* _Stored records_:

BEGIN

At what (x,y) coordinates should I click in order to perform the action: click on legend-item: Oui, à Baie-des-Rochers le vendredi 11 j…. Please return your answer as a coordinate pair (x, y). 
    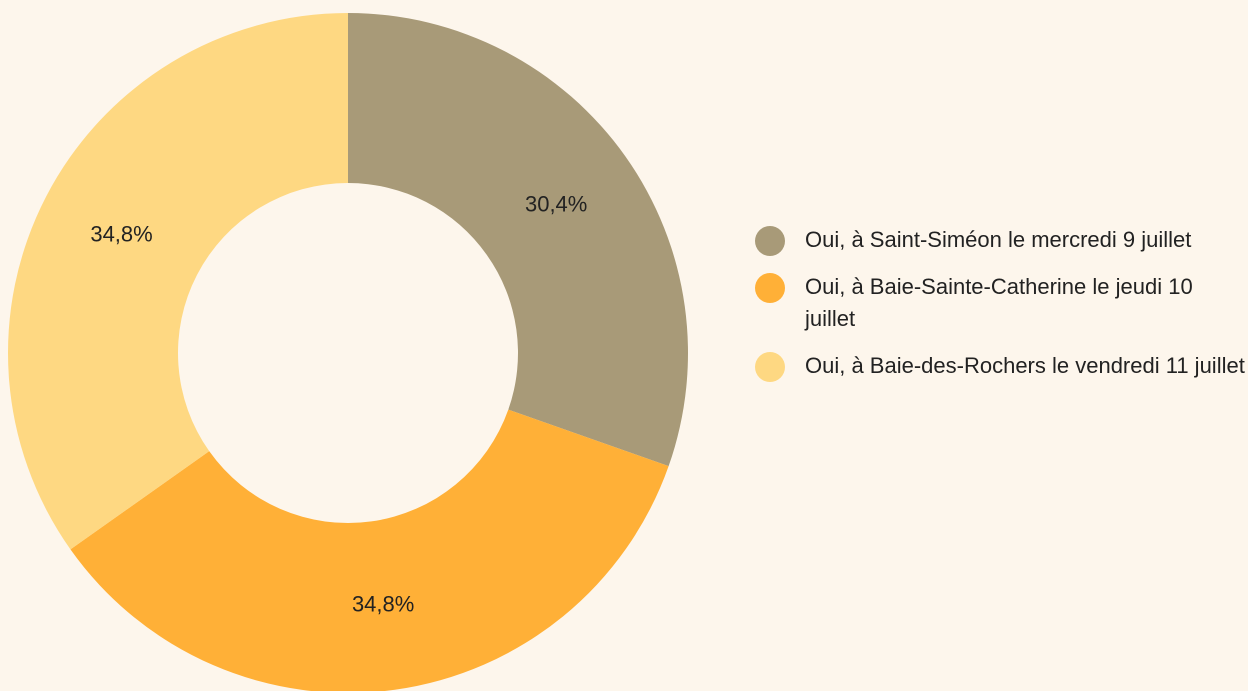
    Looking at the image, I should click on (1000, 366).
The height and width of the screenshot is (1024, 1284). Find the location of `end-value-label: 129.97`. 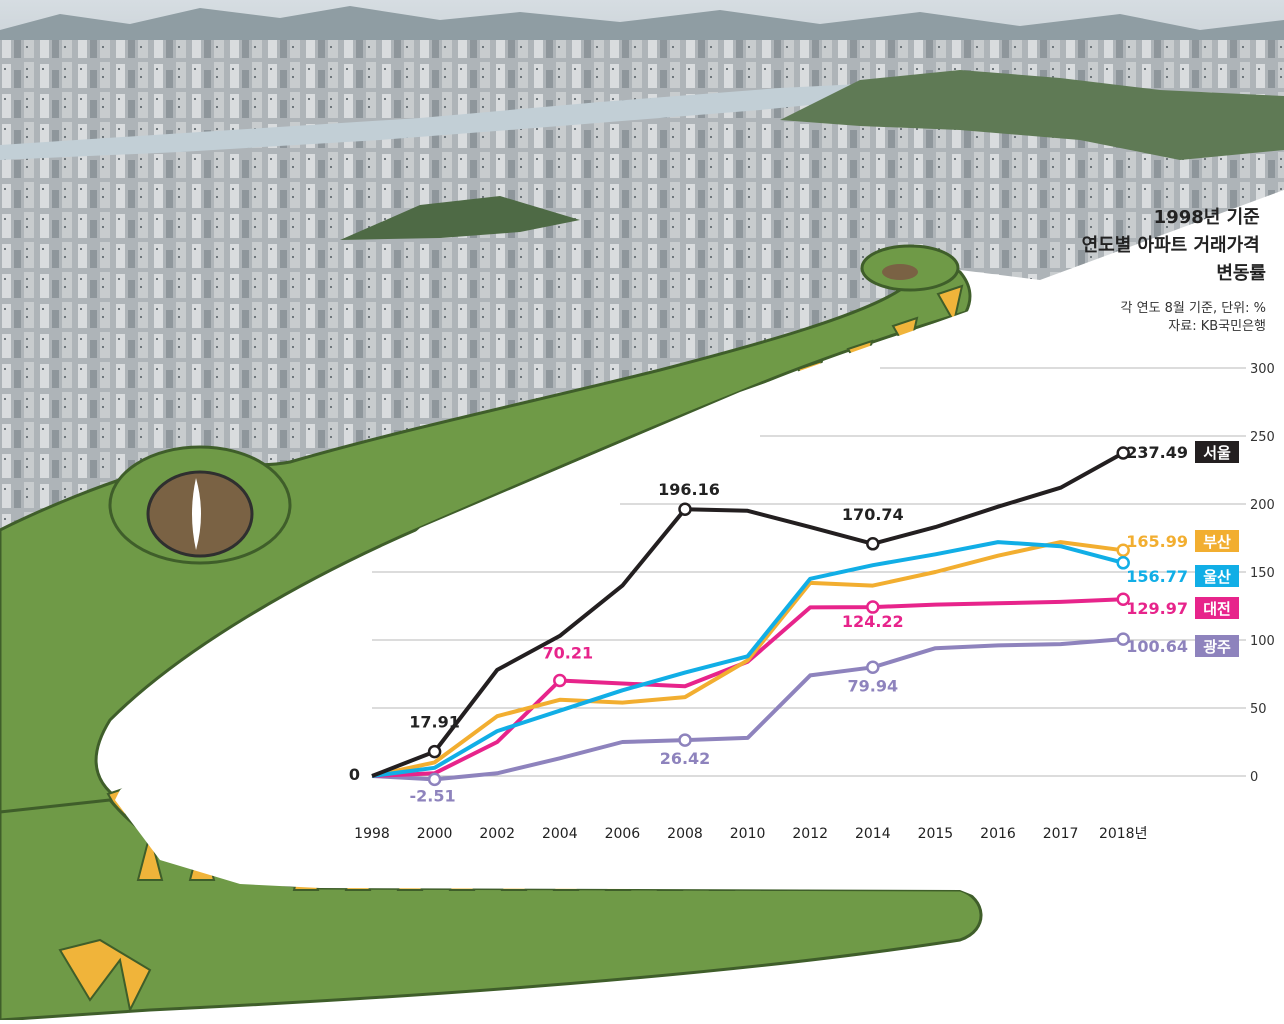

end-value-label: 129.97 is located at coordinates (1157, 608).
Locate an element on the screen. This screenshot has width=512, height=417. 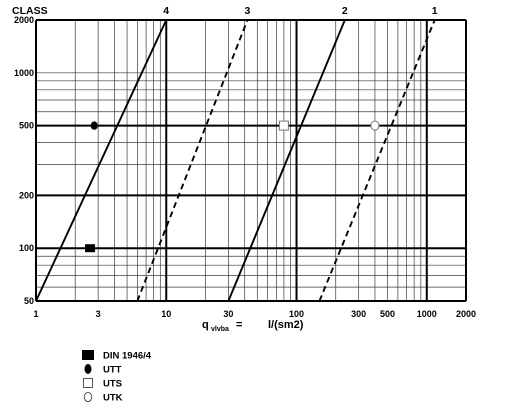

END

* _WHAT IS BEING ASKED_: Format the records above as a Markdown table with the columns "Row" and "Line": number each line in order and skip any blank ones. Leave the pictures out of your answer.

* _SOLUTION_:
| Row | Line |
|---|---|
| 1 | At what (x,y) coordinates should I click in order to perform the action: click on legend-item: Oui, à Baie-des-Rochers le vendredi 11 j…. Please return your answer as a coordinate pair (x, y).  |
| 2 |     Looking at the image, I should click on (1000, 366). |
| 3 | The height and width of the screenshot is (1024, 1284). Find the location of `end-value-label: 129.97`.  |
| 4 | end-value-label: 129.97 is located at coordinates (1157, 608). |
| 5 | Locate an element on the screen. This screenshot has width=512, height=417.  |